GSA Annual Meeting in Denver, Colorado, USA - 2016

Paper No. 42-1
Presentation Time: 1:35 PM


ZIMMERMAN, Susan Herrgesell, Center for Accelerator Mass Spectrometry, Lawrence Livermore National Laboratory, P.O. Box 808, L-397, Livermore, CA 94550, ALI, Guleed A.H., Department of Earth and Environmental Sciences and Lamont-Doherty Earth Observatory, Columbia University, Palisades, NY 10964 and HEMMING, Sidney R., Department of Earth and Environmental Sciences, Lamont-Doherty Earth Observatory of Columbia University, 61 Route 9W, Palisades, NY 10964-1000,

Hydrologically closed lakes, particularly those in arid regions, are exceptional archives of past climatic changes, due to their sensitivity to the balance of precipitation and evaporation. Records of absolute past lake levels, from nearshore facies, berms, wave-cut cliffs and terraces, and high-resolution proxy records from sediment cores have different strengths and weaknesses, but ultimately they must tell the same story about the history of the lake basin.
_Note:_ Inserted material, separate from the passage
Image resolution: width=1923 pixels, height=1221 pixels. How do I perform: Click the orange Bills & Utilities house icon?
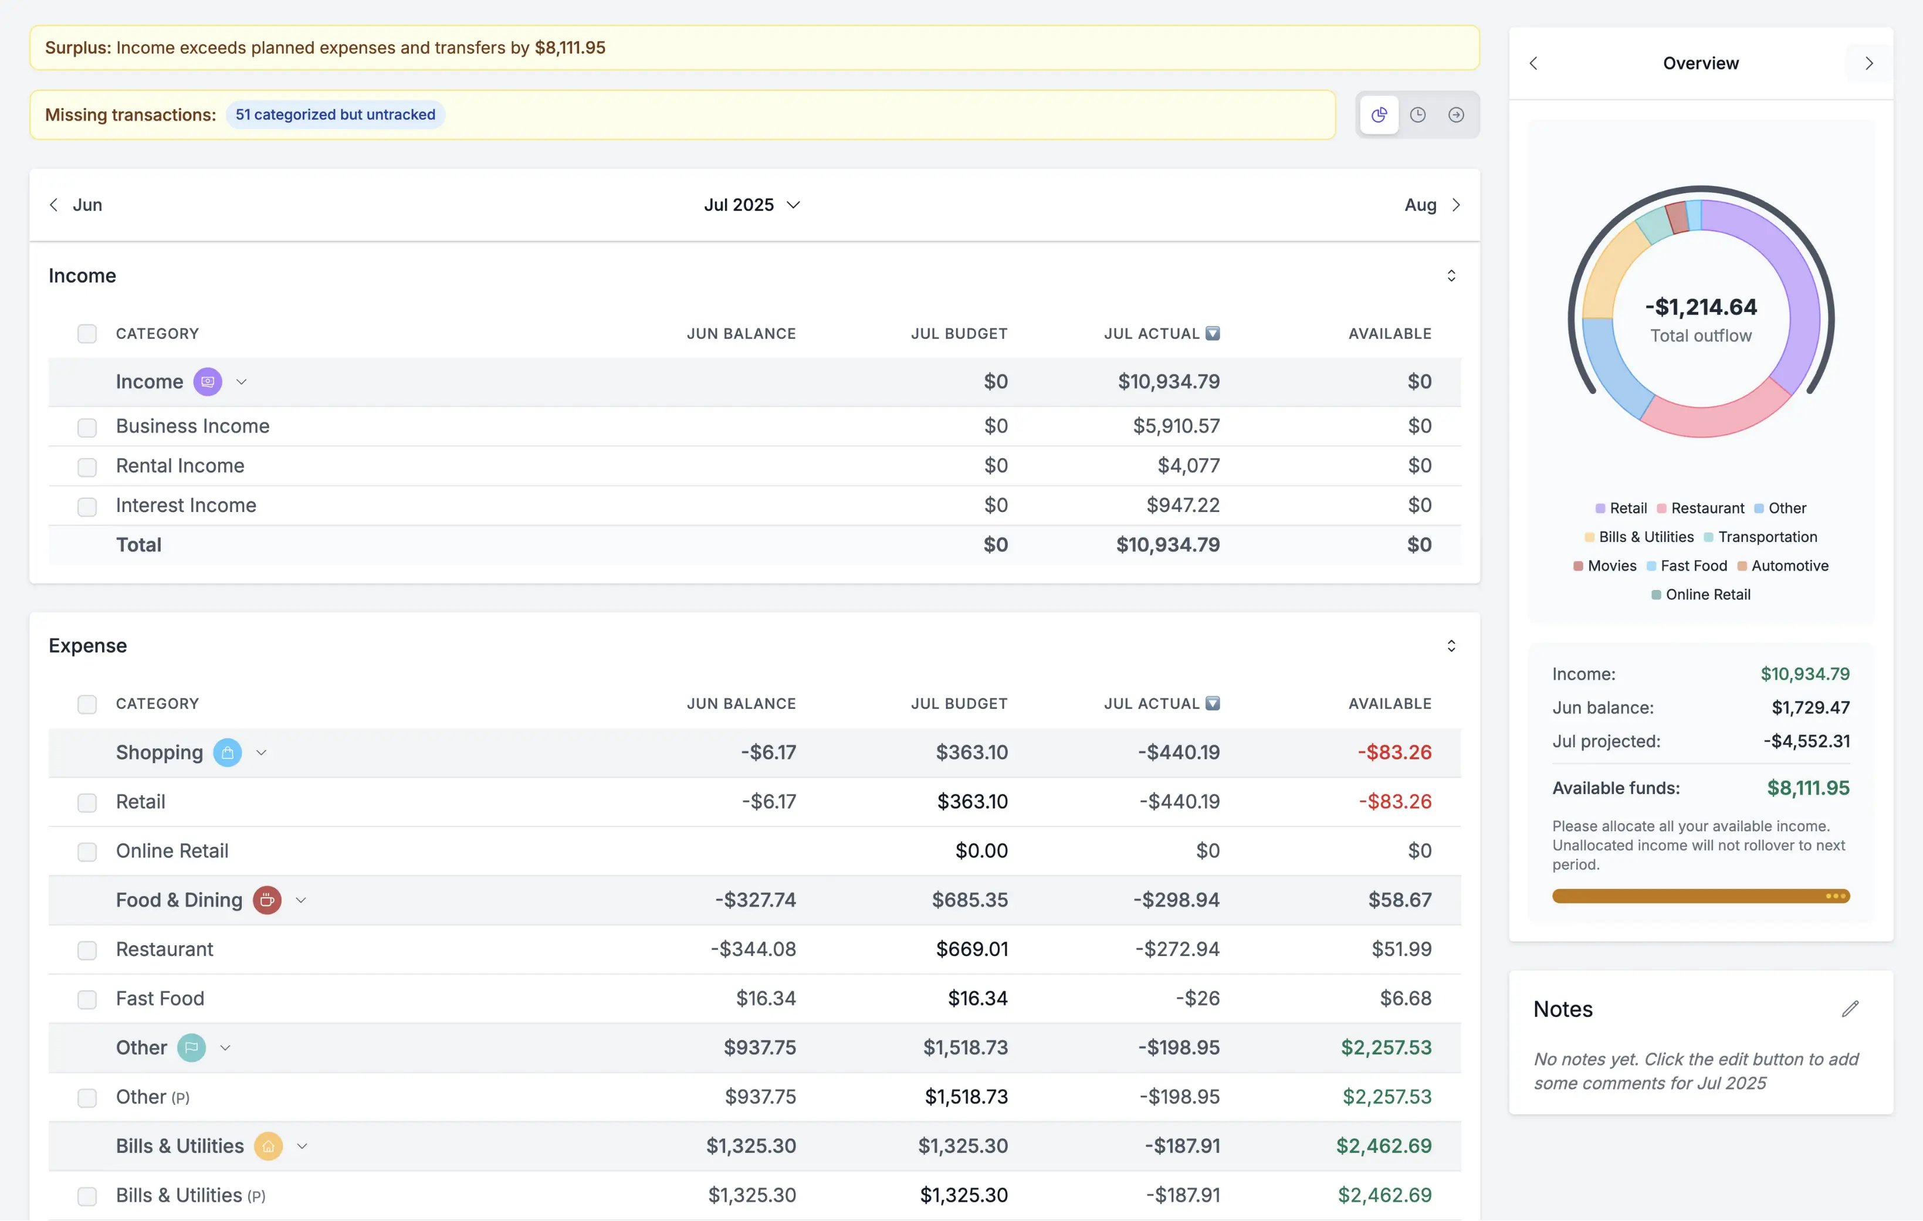tap(268, 1146)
To achieve this goal, indirect proxy records must be examined and interpreted in the context of the absolute changes recorded in stratigraphy and geomorphology.

Mono Lake, California is a highly sensitive closed-basin lake on the eastern (leeward) side of the Sierra Nevada, and has been shown to preserve exceptional paleoclimate records. Ground-breaking study of the Wilson Creek Formation (WCF) facies in outcrops around the basin and their relation to surficial features form the basis of the absolute lake-level curve for the last glacial period, Marine Isotope Stages (MIS) 4-3-2 by K. Lajoie (unpub. UC Berkeley Ph.D. dissertation, 1968). Interpretation of the carbonate content of the correlative deep-lake sediments in the context of Lajoie’s lake-level curve provided a high-resolution record of lake-level for that period (Zimmerman et al. 2011 GSAB v123 p 2320).

Interpretation of oxygen isotopes on carbonates from the same samples in the framework of Lajoie's curve shows the opposite relationship between d18O and lake level between ~65 and 25 ka than that predicted by simple precipitation-evaporation processes, shifting heavier in times of rising lake level, rather than lighter. One possible explanation for this relationship might be changes in the balance of isotopically heavy precipitation from tropical sources. Recent work on shorelines and nearshore sediments of the last glacial maximum and deglacial period, including the last highstand, suggests the relationship between lake level and oxygen-isotope composition of carbonates likely changes through time, and may be dependent on the relative volume of a change in lake-level, the systematics of carbonate precipitation, and variations in the source of water to the lake, including seasonality of precipitation and meltwater run-off from Sierran glaciers.